Dutch boiler-maker BDR Thermea today launched what it said was a world-first pilot using hydrogen boilers in 12 heritage homes in the eastern Dutch town of Lochem.
The detached listed houses, all built around 1900, will each be equipped with one of the boilers, which burn hydrogen with zero carbon emissions. The hydrogen will be fed into the existing gas grid at a nearby industrial zone.
Over the three-year pilot, BDR Thermea and grid operator Alliander will test the boilers during wintertime demand peaks.
The houses were chosen as examples of older housing stock that have restrictions on changes to their fabric because of their heritage status.

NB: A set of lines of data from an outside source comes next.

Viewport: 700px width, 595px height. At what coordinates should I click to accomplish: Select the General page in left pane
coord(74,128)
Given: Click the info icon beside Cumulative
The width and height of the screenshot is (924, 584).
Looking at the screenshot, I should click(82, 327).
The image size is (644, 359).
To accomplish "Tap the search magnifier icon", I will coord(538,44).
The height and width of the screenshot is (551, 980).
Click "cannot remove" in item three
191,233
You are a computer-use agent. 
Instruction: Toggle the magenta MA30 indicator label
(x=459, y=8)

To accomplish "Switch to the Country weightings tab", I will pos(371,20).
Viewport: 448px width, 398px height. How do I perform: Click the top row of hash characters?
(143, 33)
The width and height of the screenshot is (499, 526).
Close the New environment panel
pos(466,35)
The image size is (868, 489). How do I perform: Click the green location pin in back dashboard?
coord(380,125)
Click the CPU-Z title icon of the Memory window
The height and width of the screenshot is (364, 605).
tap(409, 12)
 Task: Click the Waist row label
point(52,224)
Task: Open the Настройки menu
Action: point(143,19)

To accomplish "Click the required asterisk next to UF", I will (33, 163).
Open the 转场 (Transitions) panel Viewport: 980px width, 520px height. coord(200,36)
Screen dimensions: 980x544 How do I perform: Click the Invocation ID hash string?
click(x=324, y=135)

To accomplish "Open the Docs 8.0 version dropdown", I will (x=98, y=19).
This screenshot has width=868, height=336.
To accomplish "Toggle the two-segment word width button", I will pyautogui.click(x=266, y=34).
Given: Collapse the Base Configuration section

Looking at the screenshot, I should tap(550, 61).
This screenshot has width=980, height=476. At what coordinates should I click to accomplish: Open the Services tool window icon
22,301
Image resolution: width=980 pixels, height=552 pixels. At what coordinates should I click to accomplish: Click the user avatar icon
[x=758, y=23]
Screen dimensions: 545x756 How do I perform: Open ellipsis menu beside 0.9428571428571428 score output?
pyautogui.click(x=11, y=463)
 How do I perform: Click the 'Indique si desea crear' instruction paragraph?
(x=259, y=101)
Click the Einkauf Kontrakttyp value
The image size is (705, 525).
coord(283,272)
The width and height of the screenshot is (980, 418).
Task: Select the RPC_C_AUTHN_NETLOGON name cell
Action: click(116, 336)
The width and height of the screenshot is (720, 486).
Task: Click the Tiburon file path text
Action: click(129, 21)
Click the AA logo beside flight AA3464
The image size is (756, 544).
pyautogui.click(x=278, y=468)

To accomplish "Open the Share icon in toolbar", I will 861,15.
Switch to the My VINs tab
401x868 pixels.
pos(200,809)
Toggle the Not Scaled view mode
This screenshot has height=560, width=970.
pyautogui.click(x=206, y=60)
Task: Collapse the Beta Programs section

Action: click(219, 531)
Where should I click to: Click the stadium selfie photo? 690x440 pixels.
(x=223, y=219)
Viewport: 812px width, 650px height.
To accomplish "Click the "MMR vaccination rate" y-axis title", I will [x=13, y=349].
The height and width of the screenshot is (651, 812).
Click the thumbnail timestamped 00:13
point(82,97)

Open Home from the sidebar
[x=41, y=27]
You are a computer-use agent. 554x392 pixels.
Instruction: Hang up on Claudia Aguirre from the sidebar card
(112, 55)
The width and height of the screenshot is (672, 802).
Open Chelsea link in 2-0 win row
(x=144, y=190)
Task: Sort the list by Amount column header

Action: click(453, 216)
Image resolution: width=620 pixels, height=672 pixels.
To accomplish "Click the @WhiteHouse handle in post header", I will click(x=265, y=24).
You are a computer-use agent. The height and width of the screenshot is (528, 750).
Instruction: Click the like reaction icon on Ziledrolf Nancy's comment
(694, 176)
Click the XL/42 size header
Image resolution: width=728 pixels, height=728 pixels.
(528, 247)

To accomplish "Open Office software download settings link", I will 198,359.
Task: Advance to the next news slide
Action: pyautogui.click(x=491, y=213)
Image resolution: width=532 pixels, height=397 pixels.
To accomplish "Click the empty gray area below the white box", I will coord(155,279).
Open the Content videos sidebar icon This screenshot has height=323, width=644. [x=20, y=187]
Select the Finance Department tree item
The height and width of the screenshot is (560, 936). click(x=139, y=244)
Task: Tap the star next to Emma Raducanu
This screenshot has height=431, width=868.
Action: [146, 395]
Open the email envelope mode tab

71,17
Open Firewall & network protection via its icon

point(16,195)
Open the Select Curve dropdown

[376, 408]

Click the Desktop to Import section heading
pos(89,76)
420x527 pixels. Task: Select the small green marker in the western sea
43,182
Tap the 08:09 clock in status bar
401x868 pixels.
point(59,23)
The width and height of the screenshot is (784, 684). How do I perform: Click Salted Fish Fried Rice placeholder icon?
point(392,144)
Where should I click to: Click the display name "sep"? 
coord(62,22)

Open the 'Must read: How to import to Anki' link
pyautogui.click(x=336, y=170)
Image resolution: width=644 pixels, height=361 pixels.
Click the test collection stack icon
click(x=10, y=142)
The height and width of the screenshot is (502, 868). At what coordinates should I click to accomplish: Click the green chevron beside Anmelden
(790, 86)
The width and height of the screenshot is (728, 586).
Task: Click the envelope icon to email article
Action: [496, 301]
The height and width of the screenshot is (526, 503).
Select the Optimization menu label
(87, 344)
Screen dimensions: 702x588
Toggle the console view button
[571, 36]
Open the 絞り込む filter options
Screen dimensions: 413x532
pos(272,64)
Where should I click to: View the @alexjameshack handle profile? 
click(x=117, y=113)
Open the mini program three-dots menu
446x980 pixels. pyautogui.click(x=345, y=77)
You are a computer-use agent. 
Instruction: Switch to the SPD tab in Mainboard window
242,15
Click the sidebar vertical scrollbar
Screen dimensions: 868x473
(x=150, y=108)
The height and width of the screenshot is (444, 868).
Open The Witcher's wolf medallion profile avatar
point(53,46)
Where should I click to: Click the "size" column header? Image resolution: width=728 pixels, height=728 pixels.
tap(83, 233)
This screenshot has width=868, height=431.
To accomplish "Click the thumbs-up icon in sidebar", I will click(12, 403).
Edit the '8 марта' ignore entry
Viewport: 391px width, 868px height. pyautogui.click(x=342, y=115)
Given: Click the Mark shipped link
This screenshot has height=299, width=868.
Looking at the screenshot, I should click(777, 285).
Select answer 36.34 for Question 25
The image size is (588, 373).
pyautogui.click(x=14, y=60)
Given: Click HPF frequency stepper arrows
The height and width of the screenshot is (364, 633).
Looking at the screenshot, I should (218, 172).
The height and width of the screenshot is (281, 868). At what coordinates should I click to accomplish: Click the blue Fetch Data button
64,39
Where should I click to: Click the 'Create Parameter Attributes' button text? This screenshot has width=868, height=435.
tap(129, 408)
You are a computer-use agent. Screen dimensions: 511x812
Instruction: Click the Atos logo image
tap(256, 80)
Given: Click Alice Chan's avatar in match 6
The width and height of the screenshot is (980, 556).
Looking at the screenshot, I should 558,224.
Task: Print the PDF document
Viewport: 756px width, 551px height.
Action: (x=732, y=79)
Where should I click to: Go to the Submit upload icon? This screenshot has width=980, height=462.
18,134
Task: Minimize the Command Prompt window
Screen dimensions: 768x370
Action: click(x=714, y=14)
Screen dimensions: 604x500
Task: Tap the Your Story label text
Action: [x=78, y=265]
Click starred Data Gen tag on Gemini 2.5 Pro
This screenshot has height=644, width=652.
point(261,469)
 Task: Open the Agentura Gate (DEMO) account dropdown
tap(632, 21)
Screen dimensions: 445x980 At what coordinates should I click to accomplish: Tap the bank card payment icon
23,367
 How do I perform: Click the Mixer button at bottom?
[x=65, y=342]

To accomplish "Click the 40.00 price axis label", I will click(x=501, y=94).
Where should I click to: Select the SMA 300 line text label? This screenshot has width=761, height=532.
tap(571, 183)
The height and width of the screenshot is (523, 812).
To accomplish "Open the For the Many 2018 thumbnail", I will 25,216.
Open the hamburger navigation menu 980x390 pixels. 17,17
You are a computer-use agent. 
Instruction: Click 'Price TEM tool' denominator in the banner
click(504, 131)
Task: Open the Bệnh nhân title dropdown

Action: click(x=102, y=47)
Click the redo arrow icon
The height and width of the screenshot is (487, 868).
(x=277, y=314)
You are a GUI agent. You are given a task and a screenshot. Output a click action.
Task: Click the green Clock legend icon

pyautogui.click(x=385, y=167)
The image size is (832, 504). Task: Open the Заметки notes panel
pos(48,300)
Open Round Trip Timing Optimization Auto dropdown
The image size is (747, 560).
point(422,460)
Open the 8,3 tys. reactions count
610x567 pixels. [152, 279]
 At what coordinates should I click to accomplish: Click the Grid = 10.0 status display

“Heating of buildings and water contributes significantly to energy use and CO2 emissions: space heating accounts for 63.6% and water heating 14.8% of EU residential energy use.” said BDR Thermea chief executive Bertrand Schmitt in a press release.
“Decarbonising buildings is therefore an urgent imperative, and hydrogen is one of the key technologies to do this, alongside heat networks, all-electric heat pumps and hybrid solutions that twin heat pumps with gas boilers.”
In the UK, BDR Thermea subsidiary Baxi is supplying boilers for a green hydrogen-to-homes heating network pilot involving 300 homes in Levenmouth, Scotland. Since isolating hydrogen from water is energy intensive, hydrogen is made with renewable energy is designated “green”.
Elsewhere in the UK, two communities are competing for a project to establish the country’s first “hydrogen village” in 2025: Whitby in Ellesmere Port, Cheshire, and areas in Redcar, Teesside.